Write out, character for character, the line containing "The image size is (1920, 1080)." and all lines after it up to the end of the listing.

▶ _ENTRIES SUPPLIED_
______

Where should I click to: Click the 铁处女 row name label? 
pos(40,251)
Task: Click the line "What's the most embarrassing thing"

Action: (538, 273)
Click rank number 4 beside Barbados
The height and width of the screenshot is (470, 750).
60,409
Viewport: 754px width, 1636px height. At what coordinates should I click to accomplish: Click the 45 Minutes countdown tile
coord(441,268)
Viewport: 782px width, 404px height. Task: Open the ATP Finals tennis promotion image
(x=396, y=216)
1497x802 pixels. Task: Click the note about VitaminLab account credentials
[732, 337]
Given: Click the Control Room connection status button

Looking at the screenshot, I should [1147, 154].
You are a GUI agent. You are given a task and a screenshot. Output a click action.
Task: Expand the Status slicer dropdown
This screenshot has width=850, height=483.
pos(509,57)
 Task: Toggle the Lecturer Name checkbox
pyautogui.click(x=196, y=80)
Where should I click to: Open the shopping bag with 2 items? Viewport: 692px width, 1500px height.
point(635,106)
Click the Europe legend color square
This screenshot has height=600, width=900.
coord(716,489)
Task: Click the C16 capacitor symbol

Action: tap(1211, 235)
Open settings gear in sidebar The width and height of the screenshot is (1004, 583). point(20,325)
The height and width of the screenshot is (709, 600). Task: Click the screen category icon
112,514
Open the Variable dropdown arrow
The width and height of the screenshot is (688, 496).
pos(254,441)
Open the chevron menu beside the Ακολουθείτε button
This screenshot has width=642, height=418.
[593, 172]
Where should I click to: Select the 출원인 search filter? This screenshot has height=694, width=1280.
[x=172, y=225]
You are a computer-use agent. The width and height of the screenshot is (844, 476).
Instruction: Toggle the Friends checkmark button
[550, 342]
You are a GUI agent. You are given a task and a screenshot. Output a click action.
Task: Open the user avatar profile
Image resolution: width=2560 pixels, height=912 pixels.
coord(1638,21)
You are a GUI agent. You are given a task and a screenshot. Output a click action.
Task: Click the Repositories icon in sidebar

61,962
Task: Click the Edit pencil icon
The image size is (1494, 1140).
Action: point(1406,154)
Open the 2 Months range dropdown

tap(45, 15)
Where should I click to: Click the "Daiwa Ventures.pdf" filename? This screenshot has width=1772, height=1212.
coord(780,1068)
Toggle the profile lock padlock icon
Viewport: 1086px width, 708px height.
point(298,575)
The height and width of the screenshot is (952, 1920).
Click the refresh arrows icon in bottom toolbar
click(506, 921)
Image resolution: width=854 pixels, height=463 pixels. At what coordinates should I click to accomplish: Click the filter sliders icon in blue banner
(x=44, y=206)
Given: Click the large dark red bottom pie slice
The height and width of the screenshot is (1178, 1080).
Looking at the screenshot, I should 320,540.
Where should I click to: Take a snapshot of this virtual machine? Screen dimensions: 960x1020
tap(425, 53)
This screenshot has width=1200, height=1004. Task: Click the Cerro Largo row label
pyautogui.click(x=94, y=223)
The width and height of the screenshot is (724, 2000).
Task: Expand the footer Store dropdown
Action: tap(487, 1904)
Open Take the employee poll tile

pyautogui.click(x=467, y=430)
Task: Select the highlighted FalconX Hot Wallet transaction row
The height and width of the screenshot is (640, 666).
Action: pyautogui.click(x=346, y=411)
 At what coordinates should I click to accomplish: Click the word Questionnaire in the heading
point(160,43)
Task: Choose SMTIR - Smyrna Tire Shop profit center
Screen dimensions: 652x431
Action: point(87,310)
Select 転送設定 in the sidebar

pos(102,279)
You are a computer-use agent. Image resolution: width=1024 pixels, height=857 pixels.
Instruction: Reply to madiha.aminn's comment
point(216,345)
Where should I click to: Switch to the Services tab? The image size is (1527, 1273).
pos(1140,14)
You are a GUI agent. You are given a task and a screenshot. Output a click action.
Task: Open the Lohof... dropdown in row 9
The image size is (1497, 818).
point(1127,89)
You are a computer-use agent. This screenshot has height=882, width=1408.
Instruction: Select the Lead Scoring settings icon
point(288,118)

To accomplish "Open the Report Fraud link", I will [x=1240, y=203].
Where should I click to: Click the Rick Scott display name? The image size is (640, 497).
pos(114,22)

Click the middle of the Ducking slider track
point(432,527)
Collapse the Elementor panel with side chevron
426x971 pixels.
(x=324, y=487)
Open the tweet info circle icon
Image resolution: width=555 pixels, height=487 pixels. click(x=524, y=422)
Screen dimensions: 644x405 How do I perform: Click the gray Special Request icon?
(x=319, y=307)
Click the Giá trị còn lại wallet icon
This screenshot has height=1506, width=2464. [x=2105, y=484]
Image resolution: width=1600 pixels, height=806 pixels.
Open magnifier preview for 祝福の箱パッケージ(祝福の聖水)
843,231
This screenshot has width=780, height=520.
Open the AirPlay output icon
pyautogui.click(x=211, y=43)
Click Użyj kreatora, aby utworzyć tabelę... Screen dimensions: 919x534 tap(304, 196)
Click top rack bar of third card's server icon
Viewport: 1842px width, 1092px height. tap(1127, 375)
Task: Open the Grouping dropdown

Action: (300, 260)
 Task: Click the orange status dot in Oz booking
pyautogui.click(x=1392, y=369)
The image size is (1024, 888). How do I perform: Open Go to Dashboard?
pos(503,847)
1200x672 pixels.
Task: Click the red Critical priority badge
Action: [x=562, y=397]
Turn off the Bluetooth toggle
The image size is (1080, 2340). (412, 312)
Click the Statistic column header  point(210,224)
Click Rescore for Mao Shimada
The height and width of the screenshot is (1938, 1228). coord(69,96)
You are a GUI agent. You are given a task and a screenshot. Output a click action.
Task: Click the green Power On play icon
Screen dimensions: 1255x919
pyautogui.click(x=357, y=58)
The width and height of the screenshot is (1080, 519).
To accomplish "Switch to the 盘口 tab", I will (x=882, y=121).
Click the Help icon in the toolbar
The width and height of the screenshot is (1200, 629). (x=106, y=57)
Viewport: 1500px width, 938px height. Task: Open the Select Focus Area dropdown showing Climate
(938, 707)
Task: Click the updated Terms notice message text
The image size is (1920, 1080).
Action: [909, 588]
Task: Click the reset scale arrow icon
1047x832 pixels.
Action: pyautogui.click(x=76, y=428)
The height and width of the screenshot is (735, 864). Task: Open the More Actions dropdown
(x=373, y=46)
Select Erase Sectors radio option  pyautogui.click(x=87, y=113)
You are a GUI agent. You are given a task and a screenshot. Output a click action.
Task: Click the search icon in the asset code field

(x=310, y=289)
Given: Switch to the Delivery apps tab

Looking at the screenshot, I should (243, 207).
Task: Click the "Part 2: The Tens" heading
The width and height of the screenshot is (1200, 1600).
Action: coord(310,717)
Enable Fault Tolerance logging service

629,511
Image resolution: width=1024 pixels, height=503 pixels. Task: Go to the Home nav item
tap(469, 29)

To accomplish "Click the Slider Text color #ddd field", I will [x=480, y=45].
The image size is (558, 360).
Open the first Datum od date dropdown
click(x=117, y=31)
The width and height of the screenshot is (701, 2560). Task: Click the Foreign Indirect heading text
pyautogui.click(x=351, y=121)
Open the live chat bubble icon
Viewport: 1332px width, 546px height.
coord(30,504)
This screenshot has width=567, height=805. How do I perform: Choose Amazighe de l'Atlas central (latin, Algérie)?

______

▶ _RESPONSE TO THIS EXERCISE_
The image size is (1920, 1080).
Action: [909, 588]
Task: Click the reset scale arrow icon
1047x832 pixels.
Action: pyautogui.click(x=76, y=428)
The height and width of the screenshot is (735, 864). Task: Open the More Actions dropdown
(x=373, y=46)
Select Erase Sectors radio option  pyautogui.click(x=87, y=113)
You are a GUI agent. You are given a task and a screenshot. Output a click action.
Task: Click the search icon in the asset code field

(x=310, y=289)
Given: Switch to the Delivery apps tab

Looking at the screenshot, I should (243, 207).
Task: Click the "Part 2: The Tens" heading
The width and height of the screenshot is (1200, 1600).
Action: coord(310,717)
Enable Fault Tolerance logging service

629,511
Image resolution: width=1024 pixels, height=503 pixels. Task: Go to the Home nav item
tap(469, 29)

To accomplish "Click the Slider Text color #ddd field", I will [x=480, y=45].
The image size is (558, 360).
Open the first Datum od date dropdown
click(x=117, y=31)
The width and height of the screenshot is (701, 2560). Task: Click the Foreign Indirect heading text
pyautogui.click(x=351, y=121)
Open the live chat bubble icon
Viewport: 1332px width, 546px height.
coord(30,504)
This screenshot has width=567, height=805. How do I perform: Choose Amazighe de l'Atlas central (latin, Algérie)?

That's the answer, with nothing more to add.